Research Seminar. Christopher Lakey: “The Invention of Rilievo: Relief and The Sculptural Imagination in the Middle Ages.”
Mellon Fellow, Pontifical Institute of Mediaeval Studies.
Research Seminar.
Abstract
In my first Mellon Seminar I offered a close reading of Pacino di Bonaguida’s ‘Chiarito Tabernacle’ (c. 1340) that opened onto larger questions concerning the relationship between relief and “optical aesthetics,” both metaphorically and in practice. These questions revealed larger implications concerning the relationship between theologies of light, visual theory, and artistic practice and reception during the thirteenth and fourteenth centuries. In my second Mellon Seminar I expand on my initial findings to address how “optical aesthetics” and medieval art practice directly informed Leon Battista Alberti’s famous humanist account of painting in his De Pictura (1435). Tracing how concepts of “optical aesthetics” corresponded to medieval art theory, I will offer close readings of the artistic manuals beginning in the sixth century, including Theophilus (12th century), Cennino Cennini (late 14th century), and the Libellus ad faciendum colores (early 15th century). As a crucial component of this work, I elucidate the involution of the polyvalent Italian term rilievo, a key term in Alberti’s account of perspective, through its ancient (Greek and Latin) and medieval Latin predecessors. Previous etymological histories of rilievo have completely obfuscated its medieval origins in theological tracts and poetry by writers such as Nicole Oresme and Dante, instead focusing exclusively on Alberti’s recourse to ancient writers (primarily Pliny).
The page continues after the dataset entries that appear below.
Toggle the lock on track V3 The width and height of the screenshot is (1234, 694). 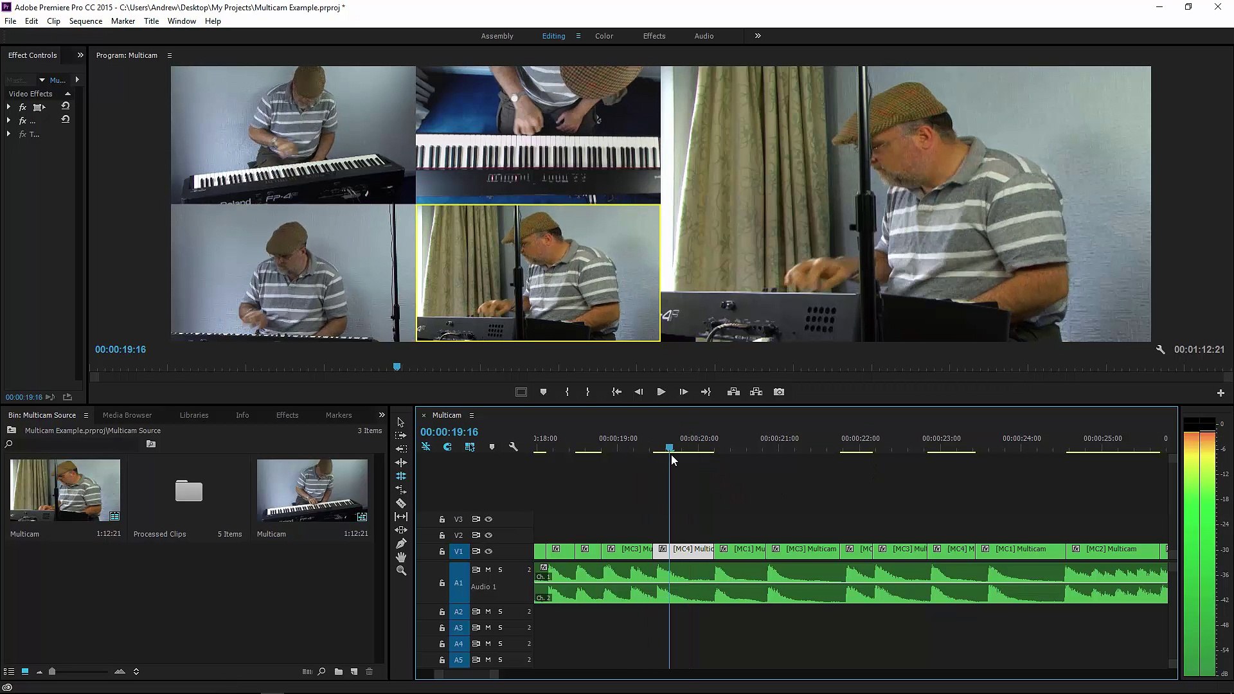coord(442,519)
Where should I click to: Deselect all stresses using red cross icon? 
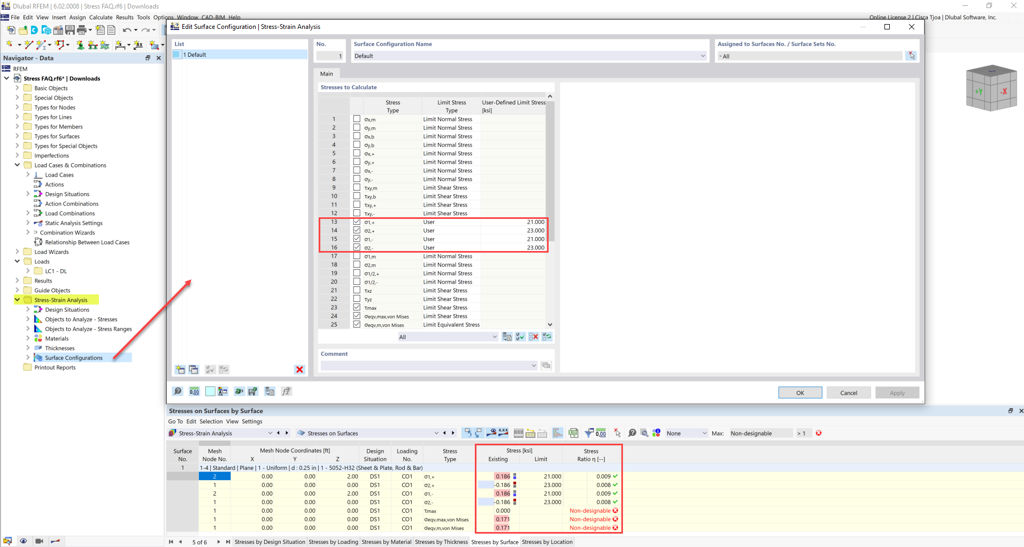tap(533, 336)
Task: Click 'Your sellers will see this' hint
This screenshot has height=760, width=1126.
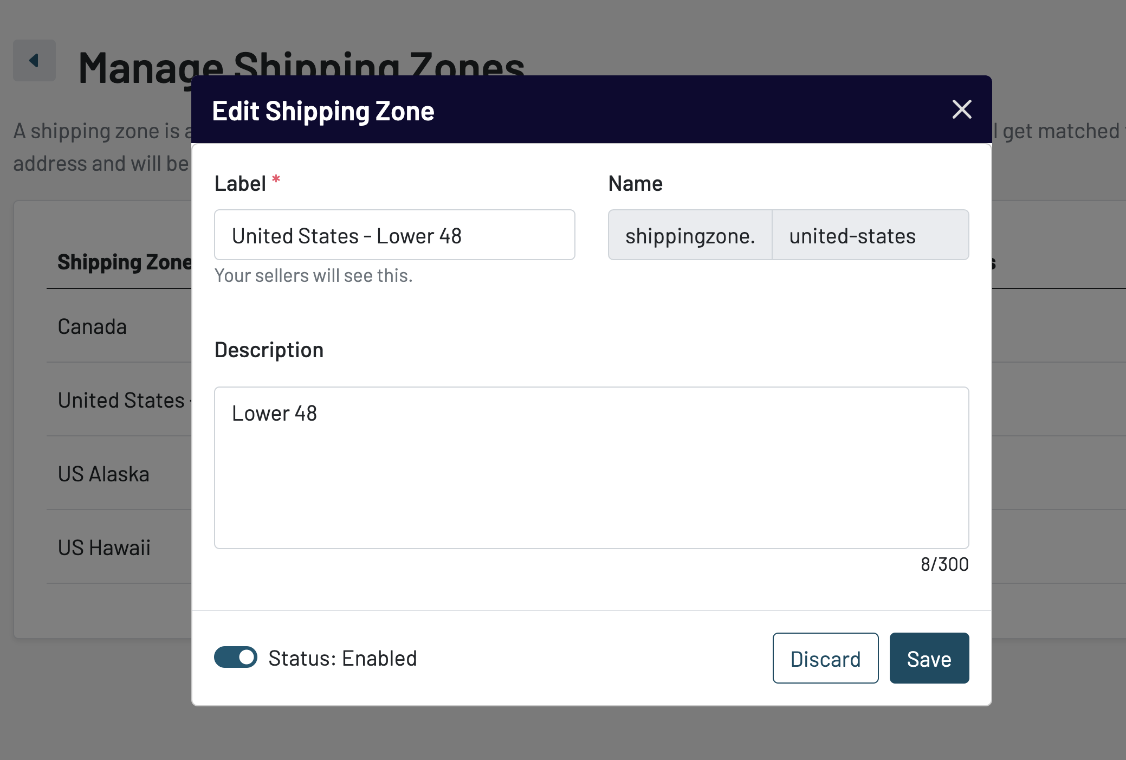Action: (x=313, y=276)
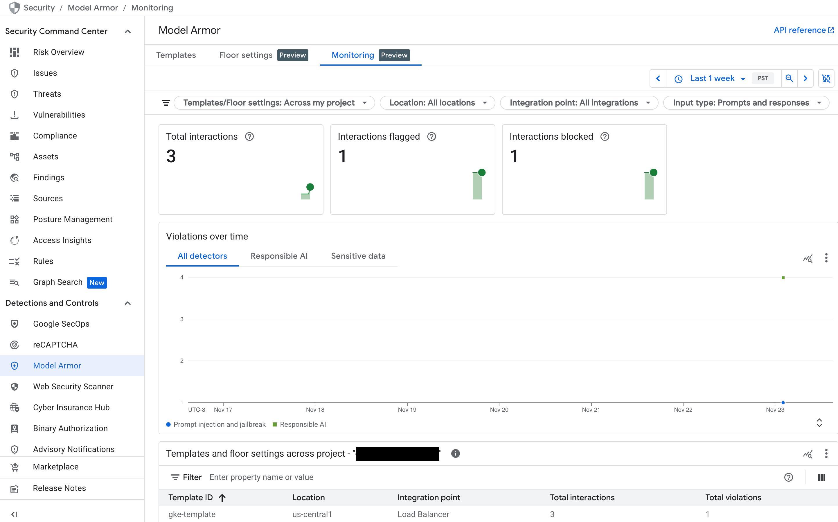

In my revisionist account of rilievo, I underscore the enigmatic nature of the term, both conceptually and in practice. In Alberti’s text, rilievo refers specifically to the painter’s practice of fashioning a two-dimensional figure or object to seem three-dimensional and naturalistic through shading and modeling. According to Alberti, the degree to which a figure or object stands out “in relief” is chief among the many foundations of correct painting using artificial perspective. A central claim of my project is that Alberti’s rilievo is more than just an appropriate metaphor gleaned from ancient authors to describe features of a new style of painting. Instead, I argue, the term referred to both actual medieval practices in which the true aspects of figures and objects were keyed to a beholder’s standpoint in the world and to medieval accounts of revelation, of the invisible becoming visible.